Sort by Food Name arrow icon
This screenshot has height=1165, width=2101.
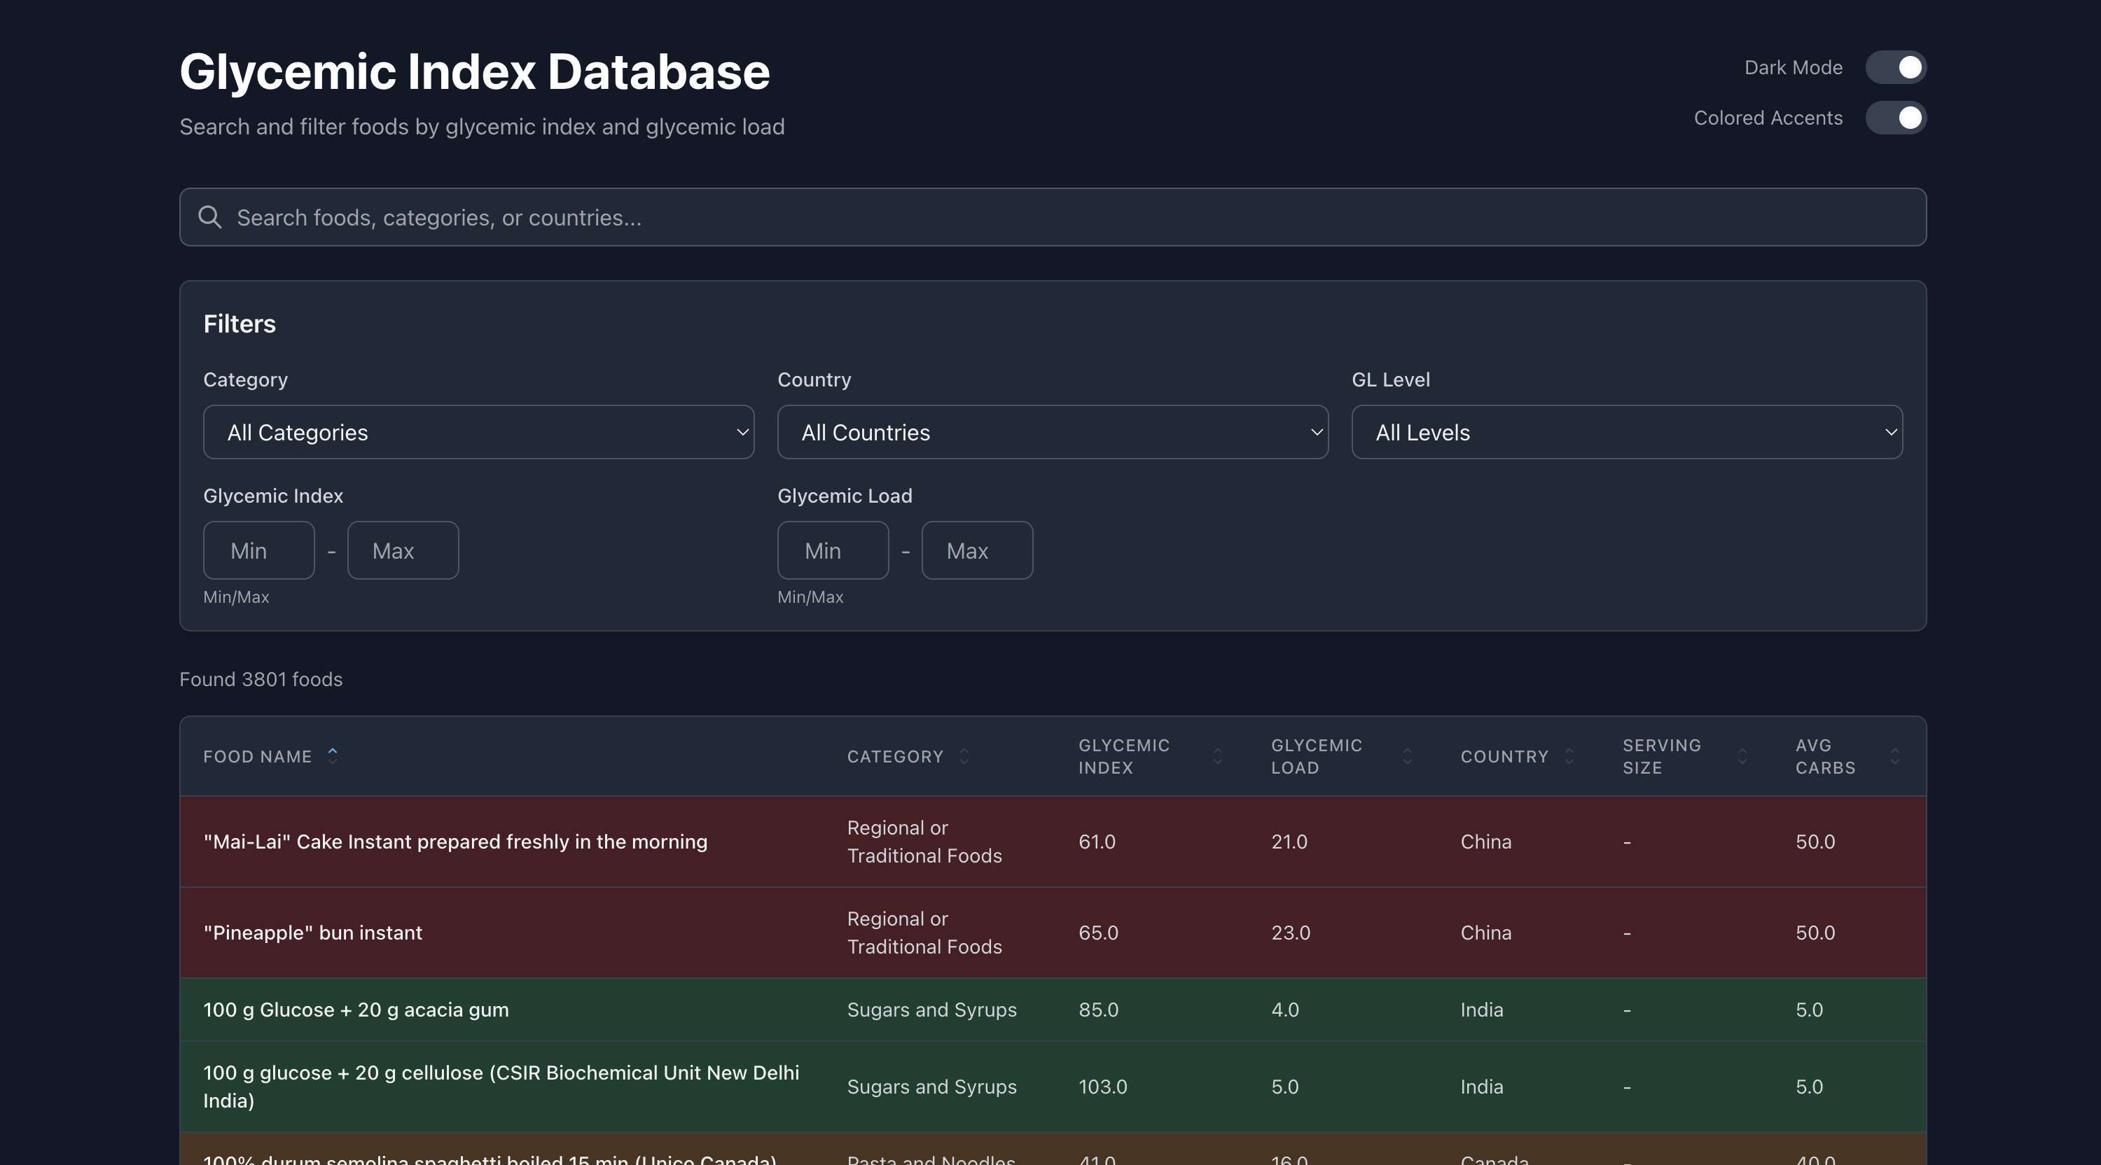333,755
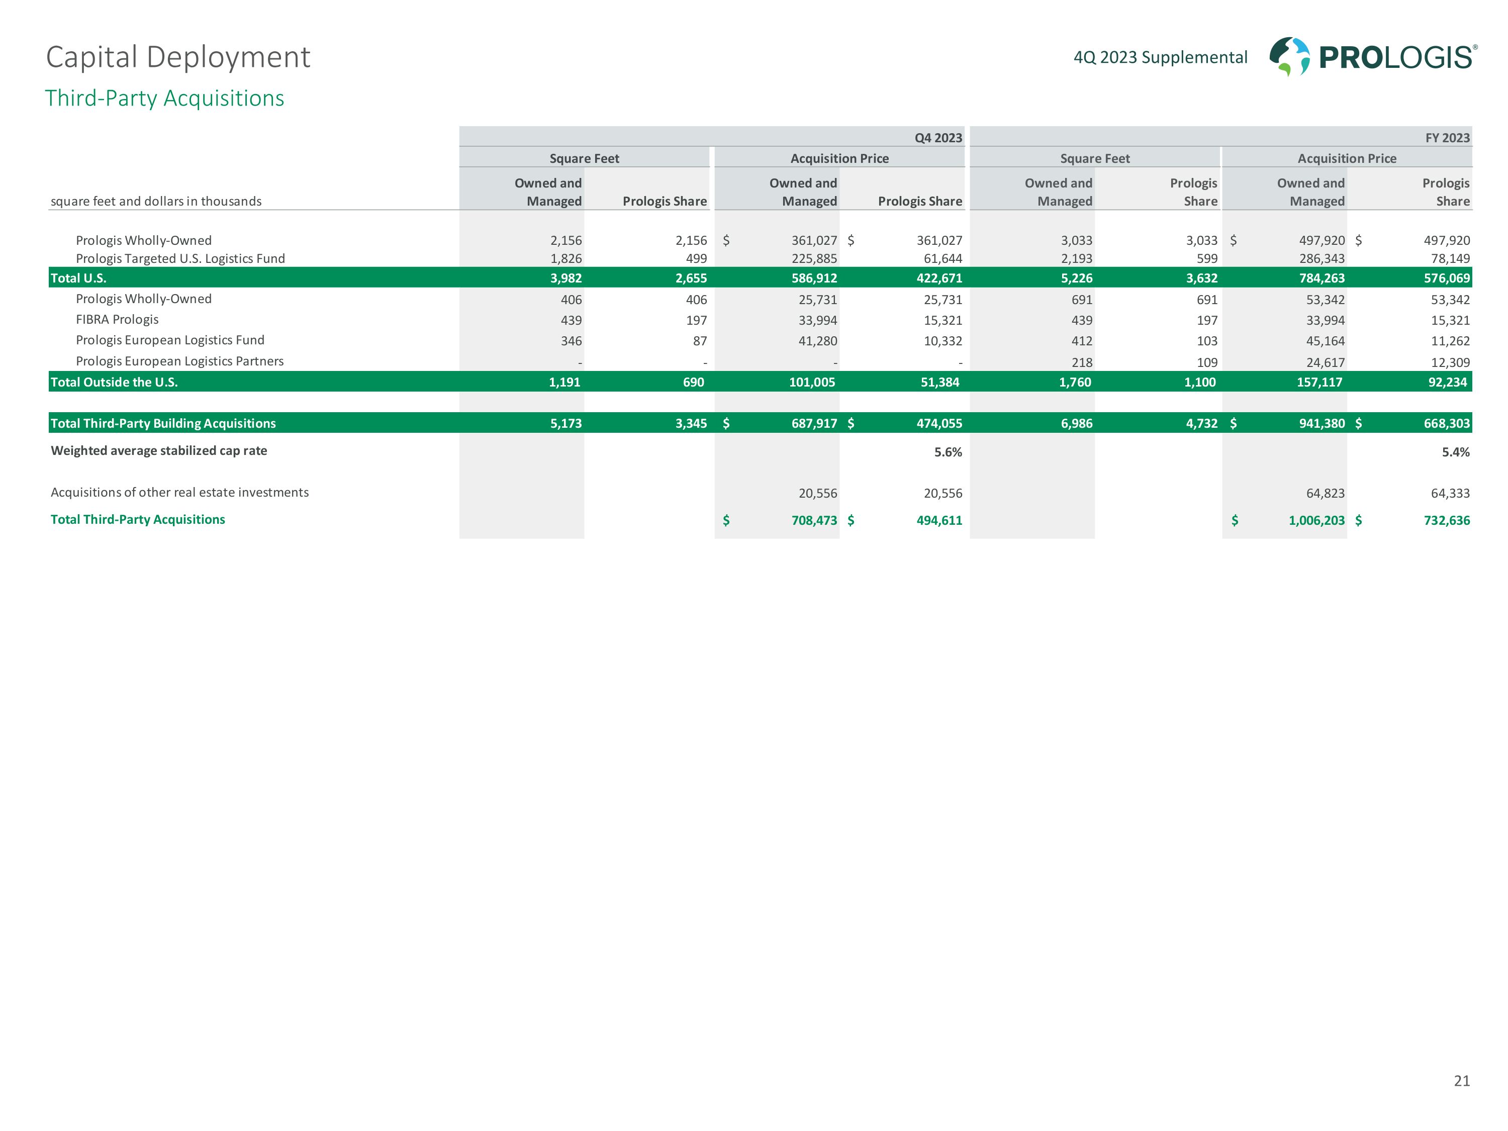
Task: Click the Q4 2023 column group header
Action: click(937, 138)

...

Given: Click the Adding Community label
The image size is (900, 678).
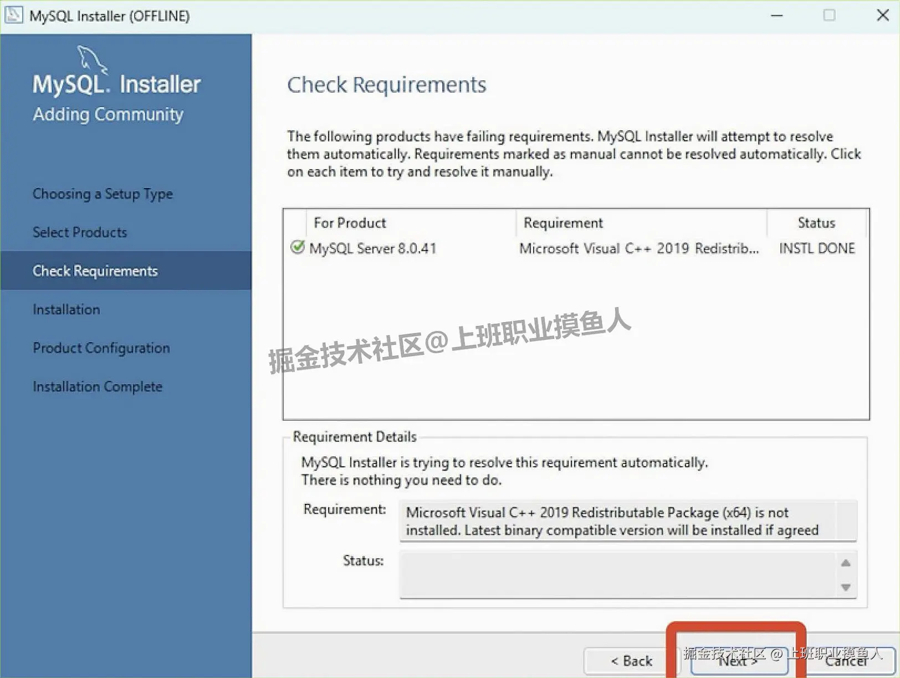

• Aim of the exercise
The required output is the stretch of entries above from the line containing "Given: Click the Adding Community label" through the line containing "The image size is (900, 678).", reproduced exactly.

• Answer to the exercise
Given: Click the Adding Community label
The image size is (900, 678).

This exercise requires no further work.